+++ Exercise input
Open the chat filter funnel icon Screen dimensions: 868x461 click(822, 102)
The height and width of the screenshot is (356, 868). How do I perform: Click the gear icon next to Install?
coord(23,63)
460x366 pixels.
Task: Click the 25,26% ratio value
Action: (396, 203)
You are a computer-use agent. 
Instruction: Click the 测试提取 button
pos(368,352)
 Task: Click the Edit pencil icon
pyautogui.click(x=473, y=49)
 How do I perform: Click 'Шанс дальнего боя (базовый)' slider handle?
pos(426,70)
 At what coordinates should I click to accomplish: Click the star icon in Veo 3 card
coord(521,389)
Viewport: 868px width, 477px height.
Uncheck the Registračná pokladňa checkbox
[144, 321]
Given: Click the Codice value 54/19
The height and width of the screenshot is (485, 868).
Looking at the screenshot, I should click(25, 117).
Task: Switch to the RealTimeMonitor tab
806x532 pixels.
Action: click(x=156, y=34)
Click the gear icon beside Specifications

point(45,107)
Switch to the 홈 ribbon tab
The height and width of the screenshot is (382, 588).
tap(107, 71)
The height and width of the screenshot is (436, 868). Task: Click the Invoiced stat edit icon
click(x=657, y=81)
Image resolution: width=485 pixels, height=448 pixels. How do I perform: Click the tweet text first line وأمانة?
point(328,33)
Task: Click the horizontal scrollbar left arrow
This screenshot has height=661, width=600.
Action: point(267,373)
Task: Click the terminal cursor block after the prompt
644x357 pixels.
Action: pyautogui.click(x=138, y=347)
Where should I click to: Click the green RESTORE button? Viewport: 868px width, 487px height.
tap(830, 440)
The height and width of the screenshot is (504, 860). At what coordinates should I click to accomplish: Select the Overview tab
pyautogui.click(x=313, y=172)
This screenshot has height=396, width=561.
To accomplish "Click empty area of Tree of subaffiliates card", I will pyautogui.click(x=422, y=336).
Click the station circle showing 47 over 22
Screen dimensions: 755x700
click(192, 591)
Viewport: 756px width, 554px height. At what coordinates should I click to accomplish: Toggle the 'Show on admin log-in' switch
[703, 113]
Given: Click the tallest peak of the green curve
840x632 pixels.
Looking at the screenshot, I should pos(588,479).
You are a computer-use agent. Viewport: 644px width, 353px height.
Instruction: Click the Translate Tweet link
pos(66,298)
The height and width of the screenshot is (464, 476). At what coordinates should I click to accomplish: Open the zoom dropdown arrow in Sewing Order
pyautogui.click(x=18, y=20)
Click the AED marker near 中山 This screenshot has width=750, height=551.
++++++
**Task objective:**
Begin at the line containing "Instruction: Click the Translate Tweet link" and reproduce every line through the last one in the records above, exactly.

**Exercise output:**
Instruction: Click the Translate Tweet link
pos(66,298)
The height and width of the screenshot is (464, 476). At what coordinates should I click to accomplish: Open the zoom dropdown arrow in Sewing Order
pyautogui.click(x=18, y=20)
Click the AED marker near 中山 This screenshot has width=750, height=551.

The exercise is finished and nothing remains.